I downloaded the two Mozilla French dictionaries from https://addons.mozilla.org/en-US/thunderbird/browse/type:3. The files have extension .xpi and you just unzip them to get the dictionaries, that are good old-style plain text ISO8859-15 (latin9) encoded files (one word per line); fr-FR.dic (82000 entries) would be the “pre 1990” version and fr.dic (1990 reform, 90 000 entries) would to be the most “modern” one. Instead of utf-8 re-encoding, I just used a unix window (on my mac) with “Window Settings > Display, Character Set Encoding > Western (ISO Latin 9)” and kept the files as is to better see the bugs.
I first looked at all proper names containing “oe” or “œ” in fr-FR.dic. Here is the command (I had to make a screen grab)
and I got on the output the following list (one entry per line):
This proves that in foreign names, even if “oe” is not pronounced as two separate letters, French will use “oe” if necessary, and not “œ”. The entry “Oedipe” looks however erroneous and the fact that Oersted is not written “Œrsted” may unfortunately be explained by... a bug.
Indeed, if I look more carefully at the file fr-FR.dic (if I search for “rsted”), I realize that the character “Œ” was ill encoded; it was encoded twice 0xBE (for “Œrsted” and “Œdipe”) and twice 0x8C (for “d’Œrsted” and “d’Œdipe”), instead of 0xBC. The entries “Oedipe” and “Oersted” might just be... a patch?
If I compare fr-FR.dic with fr.dic, I see that the entry “œrsted” (for the physical unit) has become “oersted”, which seems to be reasonable but, on the other hand, many other “œ” are now “oe” in fr.dic, for unknown reasons. Those I have checked have not changed in the “Petit Robert” dictionary (online). Does anyone know who decided what in 1990? And do you know of more reliable plain text dictionaries?
I have seen handwriting styles where (naturally) a single a is single-storey, but for æ a double-storey-A–E ligature is used.(starting like the bowl of the P, curling back at the bottom to form the A’s bowl and writing an e, looking like antiqua print æ-s, connecting from left at the x-height, on the right at the baseline.

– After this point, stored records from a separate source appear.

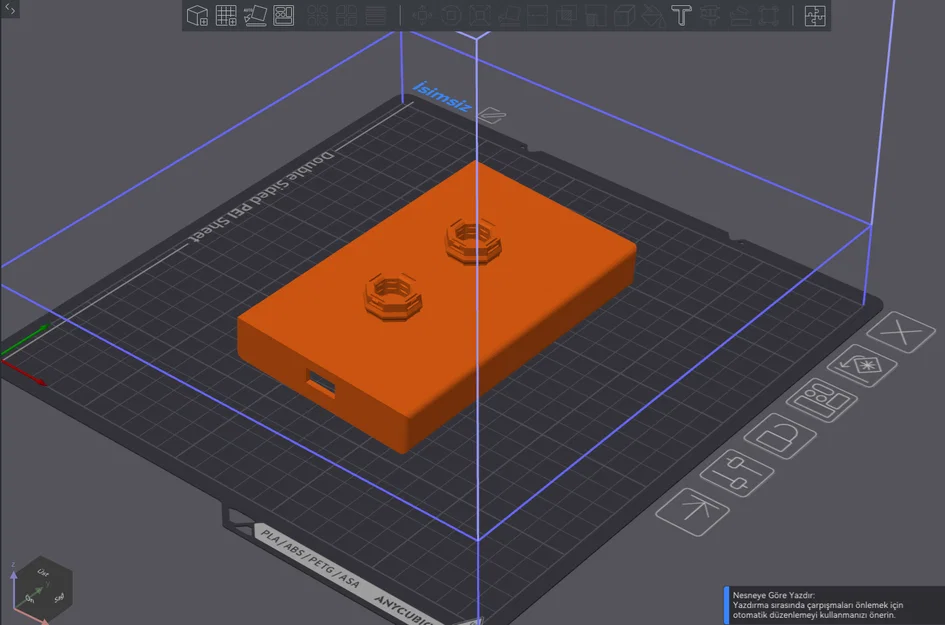945x625 pixels.
Task: Click Üst face on view cube
Action: (x=42, y=572)
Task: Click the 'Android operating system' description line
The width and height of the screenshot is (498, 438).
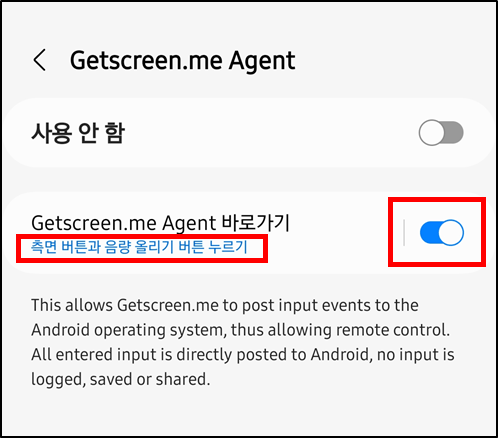Action: [241, 330]
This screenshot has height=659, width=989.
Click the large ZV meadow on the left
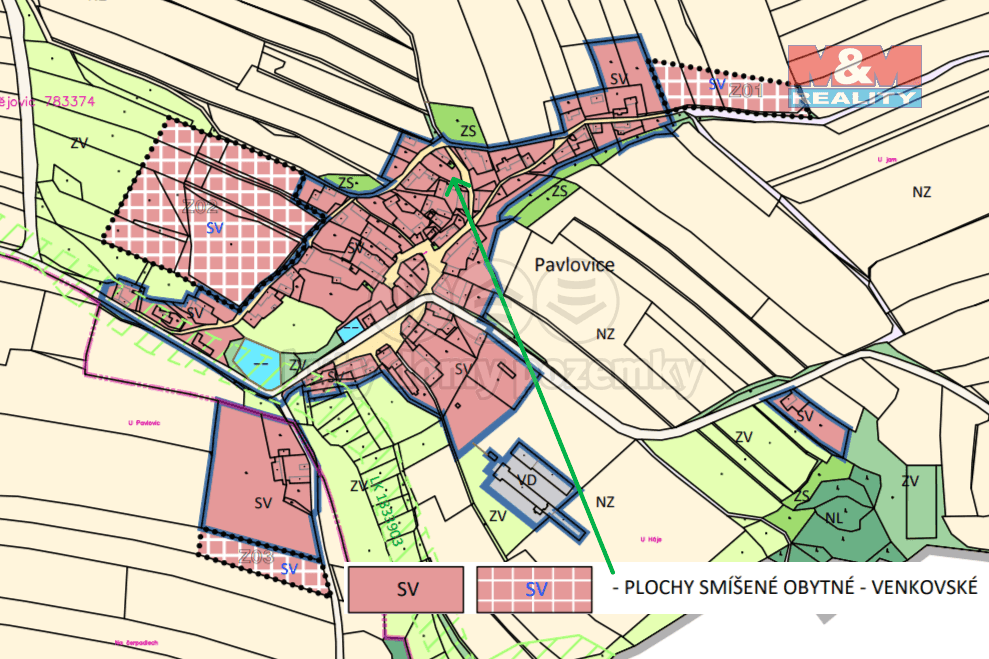80,140
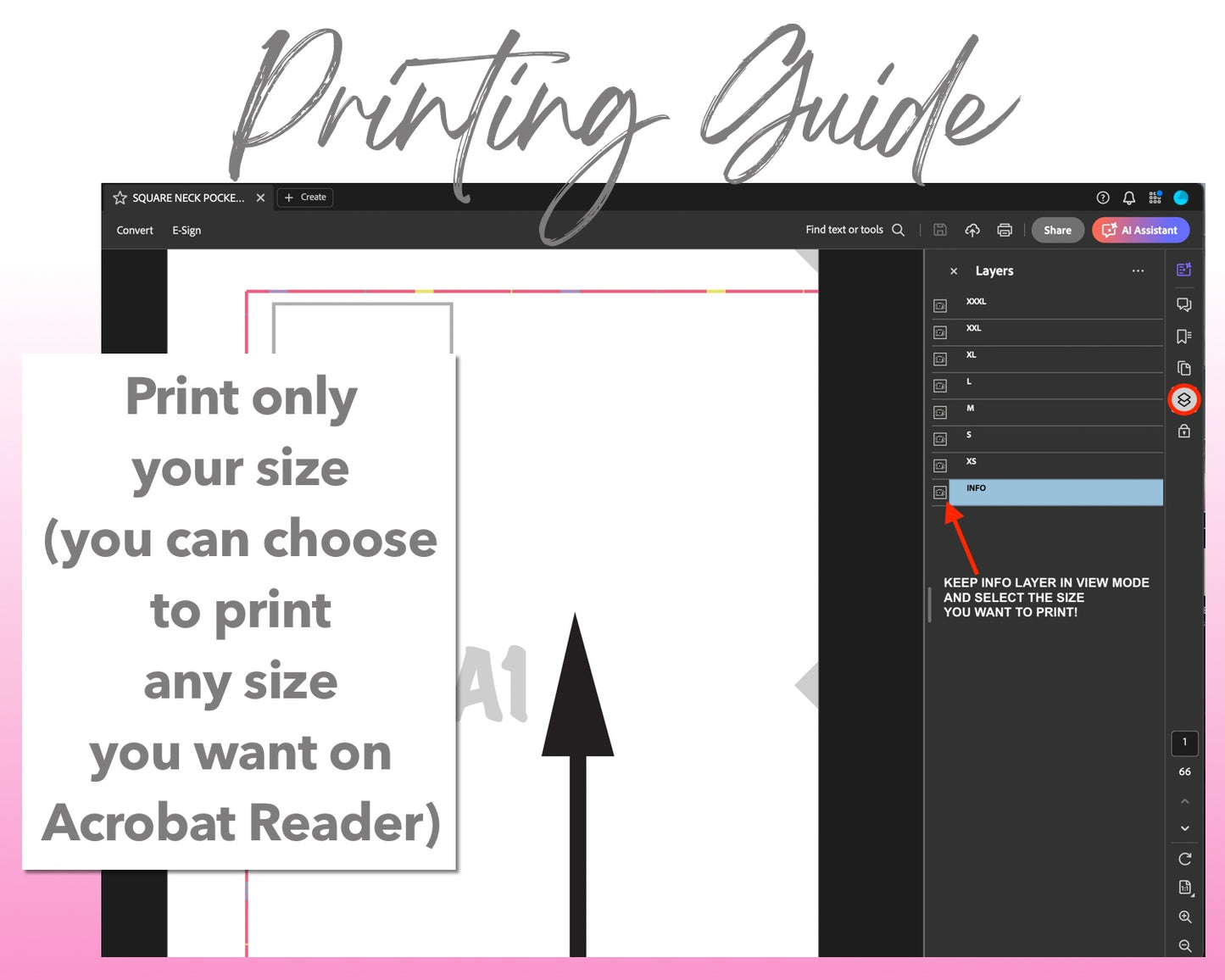Screen dimensions: 1225x980
Task: Click the zoom in magnifier icon
Action: 1184,916
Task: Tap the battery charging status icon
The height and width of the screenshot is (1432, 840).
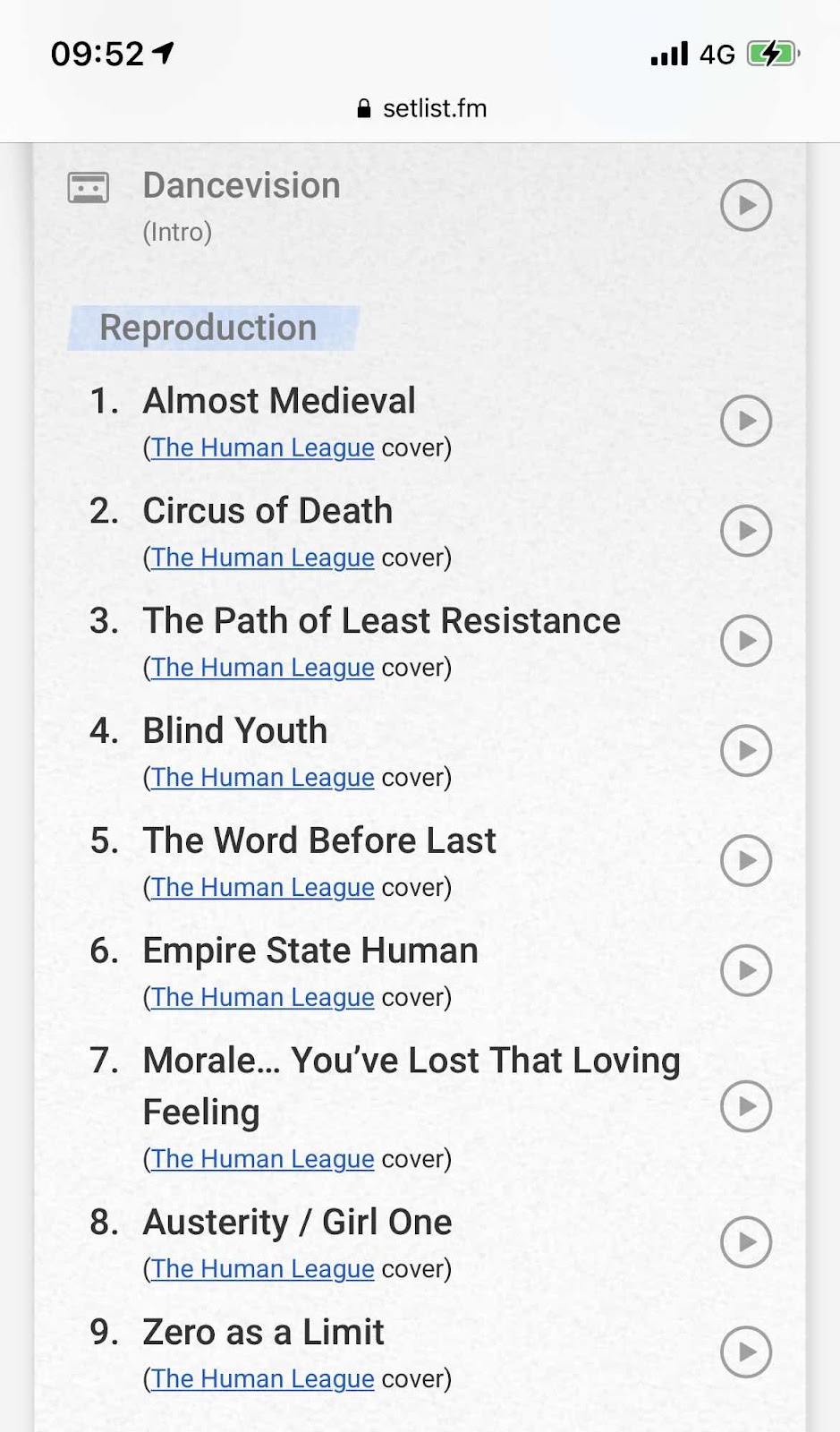Action: (773, 54)
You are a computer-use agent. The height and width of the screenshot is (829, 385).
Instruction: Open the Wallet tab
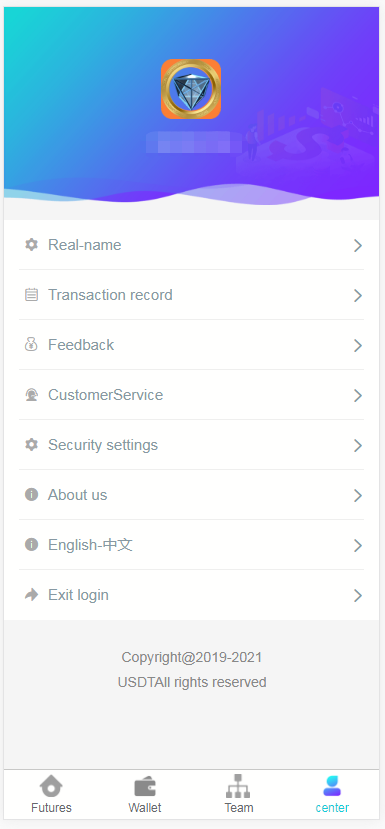tap(144, 795)
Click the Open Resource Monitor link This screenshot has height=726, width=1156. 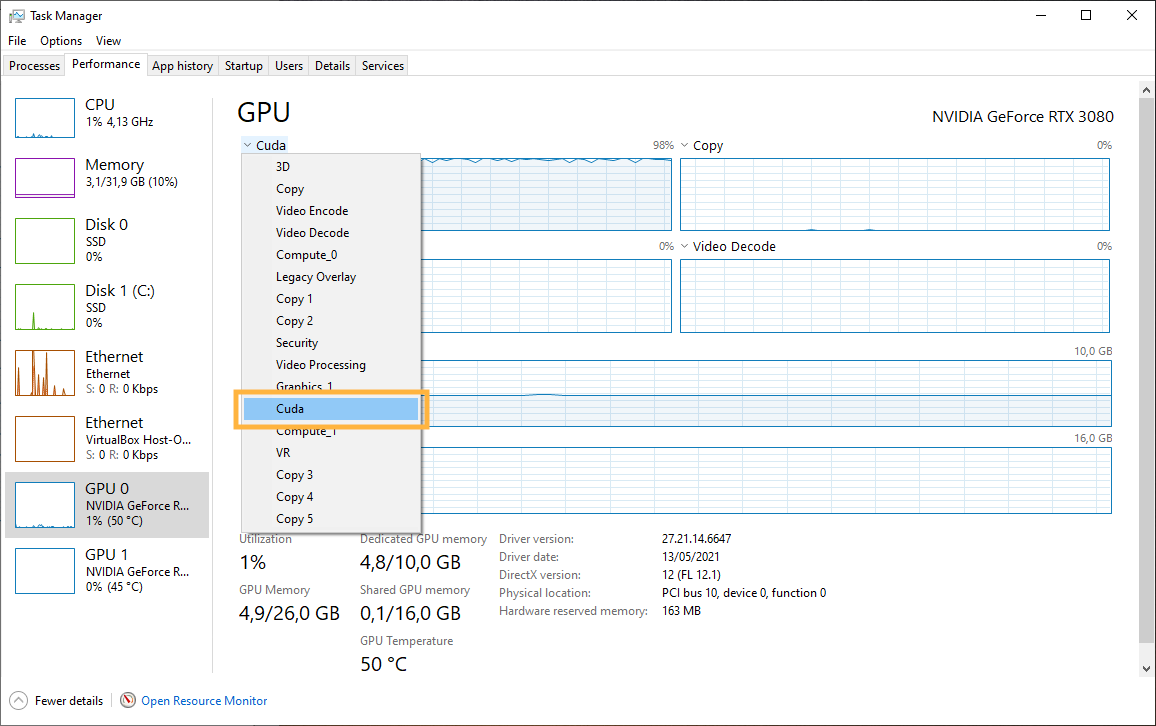tap(204, 701)
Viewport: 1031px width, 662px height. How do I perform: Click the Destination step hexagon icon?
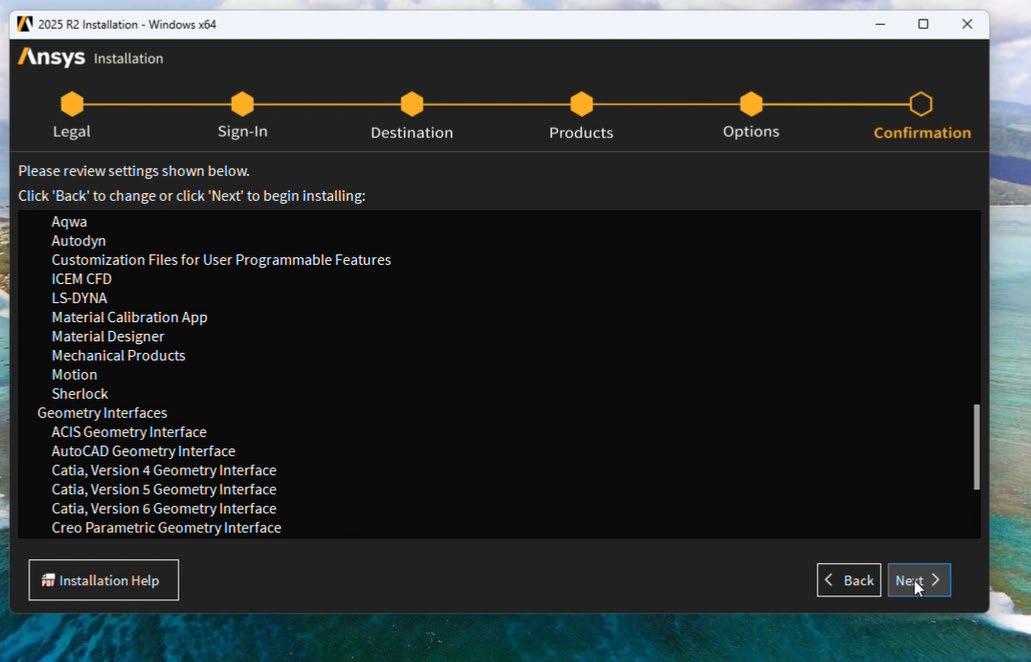[412, 104]
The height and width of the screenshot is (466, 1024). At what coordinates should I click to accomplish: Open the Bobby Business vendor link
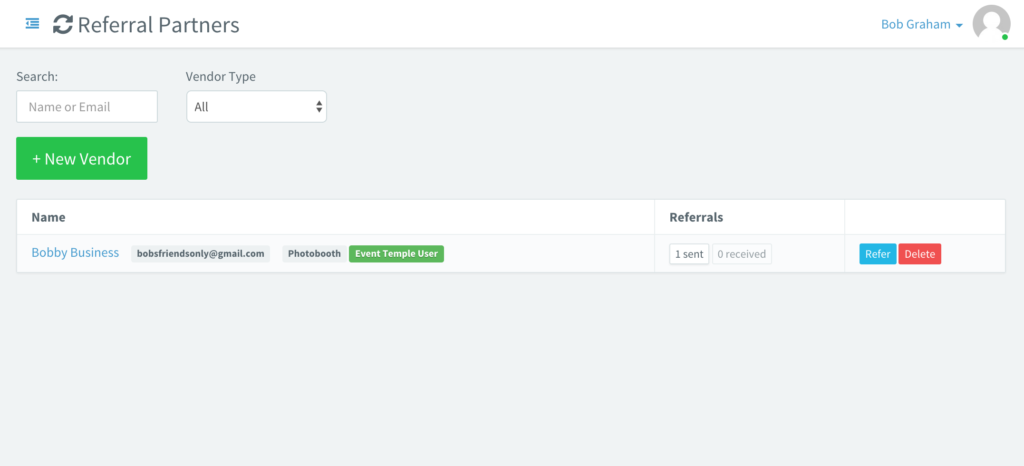pyautogui.click(x=75, y=253)
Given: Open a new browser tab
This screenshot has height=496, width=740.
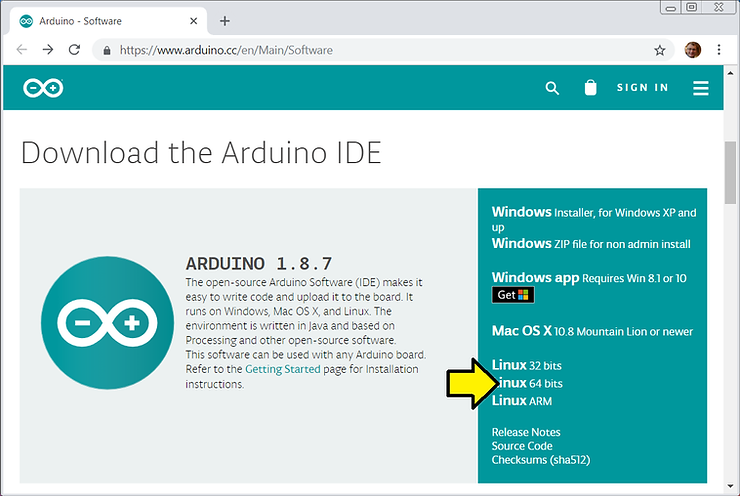Looking at the screenshot, I should pyautogui.click(x=225, y=20).
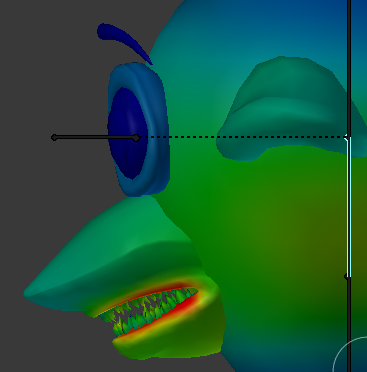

Yes, I normally write æ like that by hand (though the writing style I currently use the most has double-storey a’s, as well). However, it is far less common than the ‘ce’ style, at least in Denmark.
Another style is to actually write œ, which some people also do (I myself used to write æ’s like that previously).
And do you know of more reliable plain text dictionaries?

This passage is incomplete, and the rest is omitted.